KC police attack gun law nullification

gun

By Joe Lambe

The dispute over state gun law spilled out at city hall Tuesday, as police attacked another attempt  to nullify federal gun laws.

The Missouri house and senate have both passed bills and Gov. Jay Nixon is expected to veto the measure, as he did last year.

The house bill would allow federal authorities to be sued for enforcing federal gun laws. Federal agents could be charged with a crime for it under the senate version.

On Monday, police reported that their work with federal authorities was critical in reducing violent crime.

Captain Joe McHale, manager of the police No Violence Alliance, said it would be “devastating” if federal gun crime laws could not be enforced.

He routinely works with federal authorities to get “felon in possession” charges that carry significant federal prison time.

Federal officials also provide information that links bullets, guns and spent shell casings to other crimes.

“It’s not intended to take guns away from people who have a legal right to own guns,” McHale said of the joint efforts.

Councilman John Sharp, chair of the public safety committee, said that nullification supporters say it is pro guns, “when it is a pro-criminal issue, period.”

Local and federal authorities working together against gun crime is also an approach praised in “Smart Policing,” a recent study by the U.S. Department of Justice.

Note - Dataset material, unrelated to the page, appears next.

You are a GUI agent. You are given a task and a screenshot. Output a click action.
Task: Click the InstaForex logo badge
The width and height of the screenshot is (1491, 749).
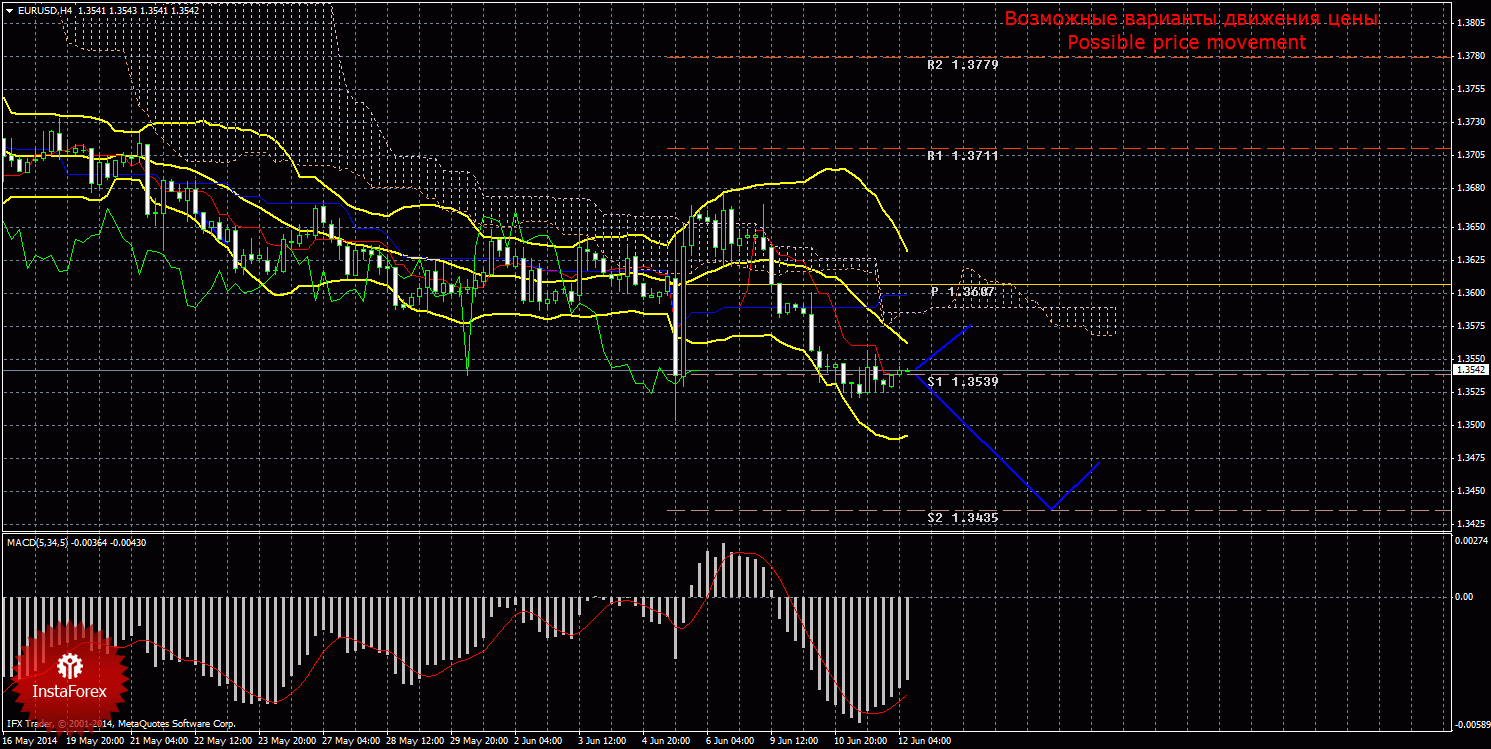point(70,673)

Last year, it notes, Kansas City police and federal agents did a successful 10-month undercover operation that targeted violent felons who carry guns.

It resulted in 61 arrests, seizure of more than 220 guns and a 49 percent decrease in gun crimes in the targeted area, the report states.

But it also said that neither Kansas City nor any of the other departments studied did anything to take on illegal gun sales in any significant way.

Given limited resources of federal agents with Alcohol, Tobacco and Firearms, it states, “… individuals who illegally transfer firearms currently face little risk unless state and local law enforcement join the ATF’s efforts to combat illegal gun sales.”